▶ **Excerpt provided**:
Whenever both lookaround support is available, the above solutions rely on them to exclude the leading/trailing open/close bracket. Otherwise, rely on capturing groups (links to most common solutions in some languages have been provided).
If you need to match nested parentheses, you may see the solutions in the Regular expression to match balanced parentheses thread and replace the round brackets with the square ones to get the necessary functionality. You should use capturing groups to access the contents with open/close bracket excluded:
\[((?:[^][]++|(?R))*)] - PHP PCRE
\[((?>[^][]+|(?<o>)\[|(?<-o>]))*)] - .NET demo
\[(?:[^\]\[]++|(\g<0>))*\] - Onigmo (Ruby) demo
If you do not want to include the brackets in the match, here's the regex: (?<=\[).*?(?=\])
Let's break it down
The . matches any character except for line terminators. The ?= is a positive lookahead. A positive lookahead finds a string when a certain string comes after it. The ?<= is a positive lookbehind. A positive lookbehind finds a string when a certain string precedes it. To quote this,
Look ahead positive (?=)

▶ **Dataset excerpt**:
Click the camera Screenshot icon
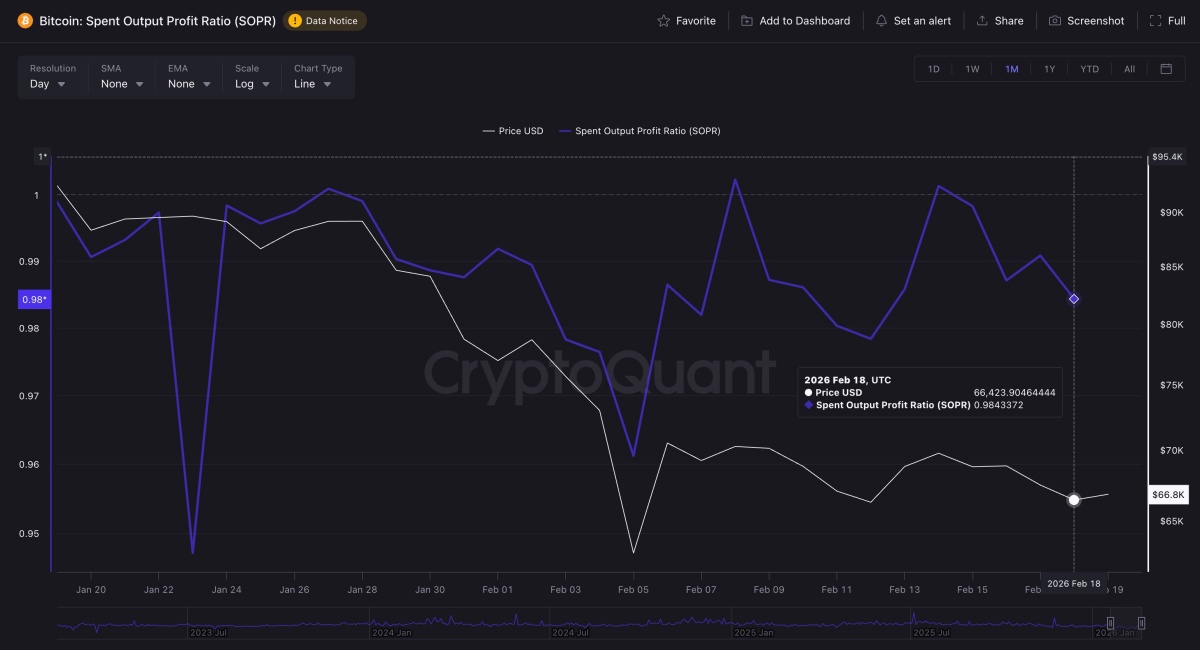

▶ **Written task**:
According to the bracket-matching excerpt, why should capturing groups be used with the patterns for nested brackets? Answer in one to three sentences. The listing is separate material, unrelated to the bracket-matching excerpt.

▶ **Result for this task**:
Capturing groups let you access the contents between the brackets with the opening and closing brackets excluded.